> What is required: Copy out the rows word for word, from the start through the line containing "Retrospect is located", including that line.

(Dataset rows)
========================

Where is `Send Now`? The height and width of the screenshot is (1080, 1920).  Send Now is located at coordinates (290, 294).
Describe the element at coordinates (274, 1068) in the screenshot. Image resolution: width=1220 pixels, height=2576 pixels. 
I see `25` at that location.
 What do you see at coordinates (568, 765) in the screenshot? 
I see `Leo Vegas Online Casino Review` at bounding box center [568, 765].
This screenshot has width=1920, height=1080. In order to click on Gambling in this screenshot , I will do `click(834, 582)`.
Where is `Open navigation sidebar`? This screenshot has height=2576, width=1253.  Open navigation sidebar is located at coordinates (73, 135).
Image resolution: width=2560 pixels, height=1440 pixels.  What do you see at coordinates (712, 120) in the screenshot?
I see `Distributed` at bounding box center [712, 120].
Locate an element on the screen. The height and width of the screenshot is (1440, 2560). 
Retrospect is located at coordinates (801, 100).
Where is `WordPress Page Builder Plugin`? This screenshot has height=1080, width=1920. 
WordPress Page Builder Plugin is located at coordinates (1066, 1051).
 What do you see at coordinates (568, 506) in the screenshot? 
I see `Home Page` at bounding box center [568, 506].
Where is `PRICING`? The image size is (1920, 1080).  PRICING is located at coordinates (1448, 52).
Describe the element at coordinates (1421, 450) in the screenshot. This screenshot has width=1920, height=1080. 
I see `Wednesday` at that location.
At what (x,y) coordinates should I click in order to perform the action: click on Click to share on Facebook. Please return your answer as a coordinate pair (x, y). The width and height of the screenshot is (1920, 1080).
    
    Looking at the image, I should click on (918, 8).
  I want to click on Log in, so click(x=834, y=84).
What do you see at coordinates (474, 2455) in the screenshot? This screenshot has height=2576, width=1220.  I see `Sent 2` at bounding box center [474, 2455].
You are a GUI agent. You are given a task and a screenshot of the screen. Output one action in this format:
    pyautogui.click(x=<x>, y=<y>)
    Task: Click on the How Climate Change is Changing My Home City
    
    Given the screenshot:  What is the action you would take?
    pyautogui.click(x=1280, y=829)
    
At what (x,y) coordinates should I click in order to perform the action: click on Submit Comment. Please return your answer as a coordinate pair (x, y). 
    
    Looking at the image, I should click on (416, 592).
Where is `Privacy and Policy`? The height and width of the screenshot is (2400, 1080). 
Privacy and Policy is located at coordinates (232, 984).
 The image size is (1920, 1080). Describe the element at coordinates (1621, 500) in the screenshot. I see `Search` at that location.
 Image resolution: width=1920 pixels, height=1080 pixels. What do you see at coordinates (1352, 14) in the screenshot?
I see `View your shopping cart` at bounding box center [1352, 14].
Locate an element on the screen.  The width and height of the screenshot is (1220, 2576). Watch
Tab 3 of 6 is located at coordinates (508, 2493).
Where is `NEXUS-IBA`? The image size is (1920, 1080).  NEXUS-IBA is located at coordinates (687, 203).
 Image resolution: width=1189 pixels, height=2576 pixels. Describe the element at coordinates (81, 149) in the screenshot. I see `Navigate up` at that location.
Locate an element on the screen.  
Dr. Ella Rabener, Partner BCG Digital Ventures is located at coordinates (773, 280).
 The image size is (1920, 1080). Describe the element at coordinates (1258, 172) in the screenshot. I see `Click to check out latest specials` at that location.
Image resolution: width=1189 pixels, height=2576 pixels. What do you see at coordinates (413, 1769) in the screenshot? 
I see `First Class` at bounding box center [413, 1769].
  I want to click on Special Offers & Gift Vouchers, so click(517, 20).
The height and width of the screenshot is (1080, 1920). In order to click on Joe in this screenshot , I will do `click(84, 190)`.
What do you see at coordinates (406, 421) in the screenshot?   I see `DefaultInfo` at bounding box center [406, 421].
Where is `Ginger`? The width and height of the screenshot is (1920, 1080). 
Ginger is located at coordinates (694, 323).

========================

> Answer to the task:
Where is `Send Now`? The height and width of the screenshot is (1080, 1920).  Send Now is located at coordinates (290, 294).
Describe the element at coordinates (274, 1068) in the screenshot. Image resolution: width=1220 pixels, height=2576 pixels. 
I see `25` at that location.
 What do you see at coordinates (568, 765) in the screenshot? 
I see `Leo Vegas Online Casino Review` at bounding box center [568, 765].
This screenshot has width=1920, height=1080. In order to click on Gambling in this screenshot , I will do `click(834, 582)`.
Where is `Open navigation sidebar`? This screenshot has height=2576, width=1253.  Open navigation sidebar is located at coordinates (73, 135).
Image resolution: width=2560 pixels, height=1440 pixels.  What do you see at coordinates (712, 120) in the screenshot?
I see `Distributed` at bounding box center [712, 120].
Locate an element on the screen. The height and width of the screenshot is (1440, 2560). 
Retrospect is located at coordinates (801, 100).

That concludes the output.